La reazione della premier non si è fatta attendere: “Questo non è scontro politico. Non è nemmeno rabbia. È qualcosa di più oscuro, che racconta un clima malato, un odio ideologico, in cui tutto sembra lecito, anche augurare la morte a un figlio per colpire un genitore”, ha scritto Meloni in un lungo post su Facebook. “È contro questo clima violento che la politica, tutta, dovrebbe sapersi unire. Perché esistono confini che non devono essere superati mai. E difenderli è una responsabilità che va oltre ogni appartenenza”.

Il commento ha scatenato una valanga di reazioni, accomunate da un sentimento di riprovazione e vicinanza. A partire dal vicepresidente del Consiglio e ministro degli Esteri Antonio Tajani: “Mi sembra veramente incredibile. Prendersela con una bambina è da vigliacchi. Lo dico da padre e da nonno: sono inorridito dal solo fatto che qualcuno possa aver pensato una cosa del genere. La mia solidarietà alla presidente Meloni e alla sua famiglia”.

Sulla stessa linea Piero Fassino, deputato del Partito Democratico: “Soltanto una immensa miseria umana può indurre qualche sciagurato ad augurare a Ginevra, la figlia della premier, di subire il martirio di Martina. Esecrazione e solidarietà a Ginevra e alla sua mamma”, ha scritto su X.

Il ministro della Difesa Guido Crosetto ha invece puntato il dito contro il clima politico incandescente che, secondo lui, alimenta simili derive: “Una frase incommentabile e inaccettabile. C’è chi arma la mano — in questo caso la tastiera — di persone squilibrate. E lo fa usando ogni giorno toni di odio, insulto, diffamazione, scientifica semina di falsità. È ora di fermarsi”.

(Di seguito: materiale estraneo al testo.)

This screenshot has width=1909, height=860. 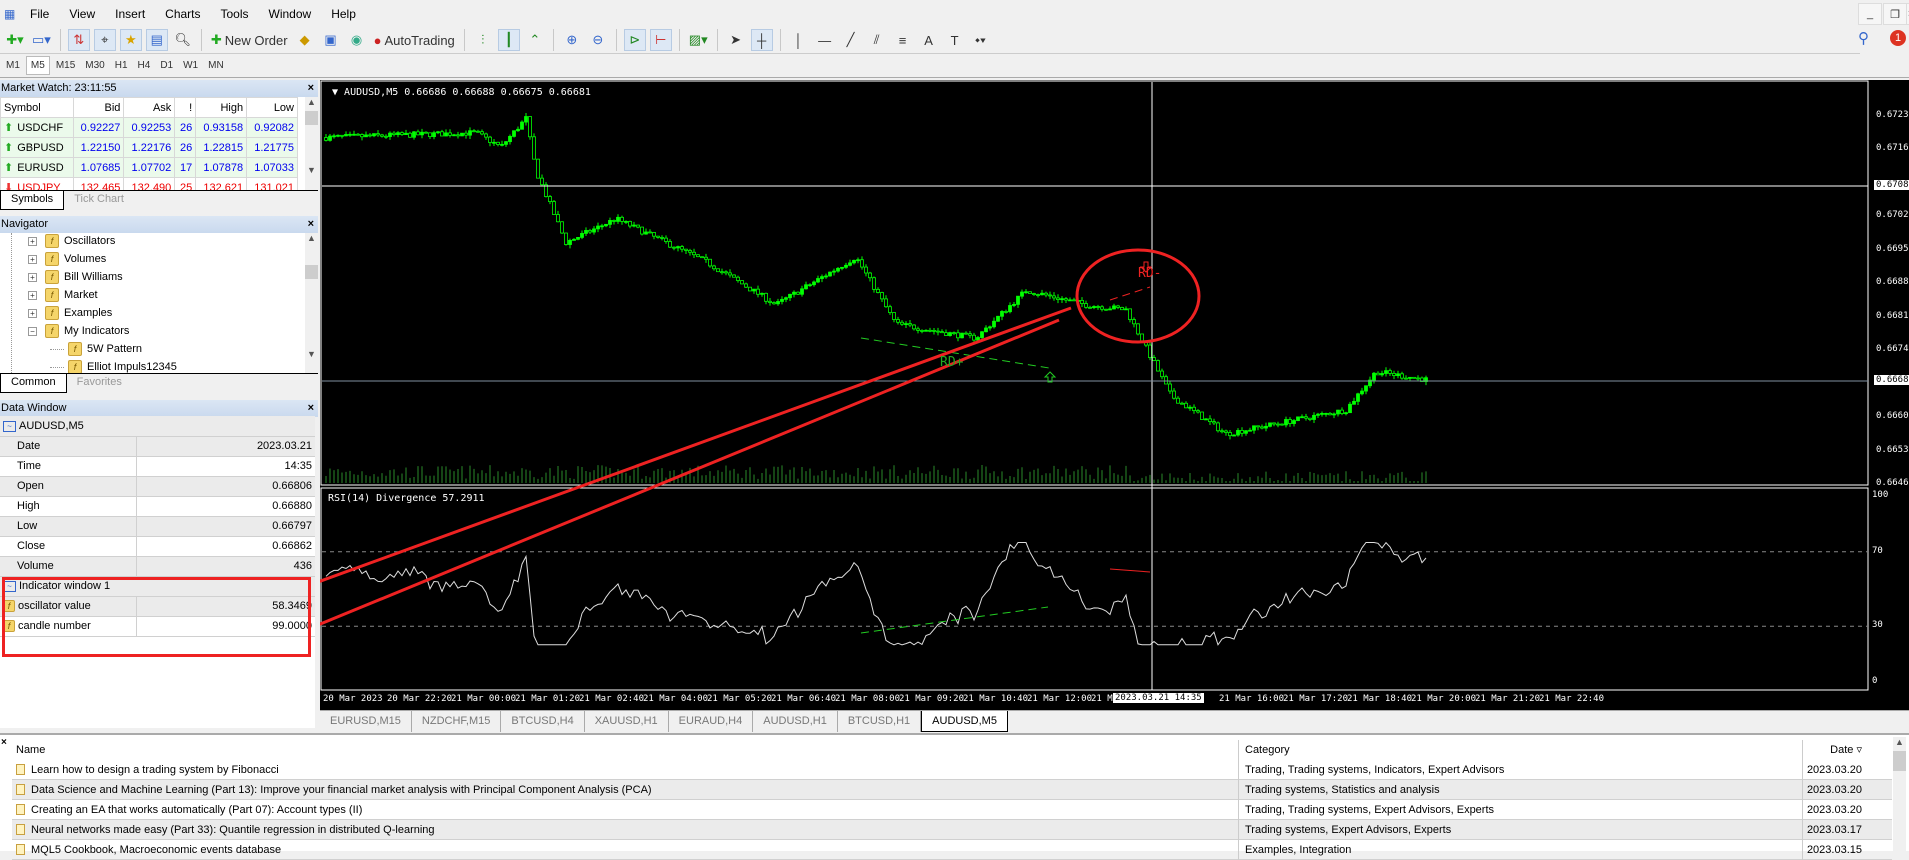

Anche da Italia Viva è arrivata una ferma condanna: “Lo scontro politico non può e non deve mai lasciare spazio all’odio, soprattutto se rivolto ai familiari. In questo caso addirittura una bambina”, hanno dichiarato in una nota congiunta Maria Elena Boschi e Raffaella Paita. “Chi ha scritto parole così gravi e orribili, che richiamano un femminicidio, deve essere individuato al più presto dalle autorità competenti”.

Il gesto, unanimemente condannato, è il prodotto di una singola mente disturbata, non l’espressione di un movimento politico o ideologico. Ascriverlo a una parte o strumentalizzarlo rischia di offuscare una verità semplice e pericolosa: l’odio, quando supera il limite del confronto, non è più politica. È disumanità. E la responsabilità collettiva è quella di impedirgli di diventare linguaggio comune.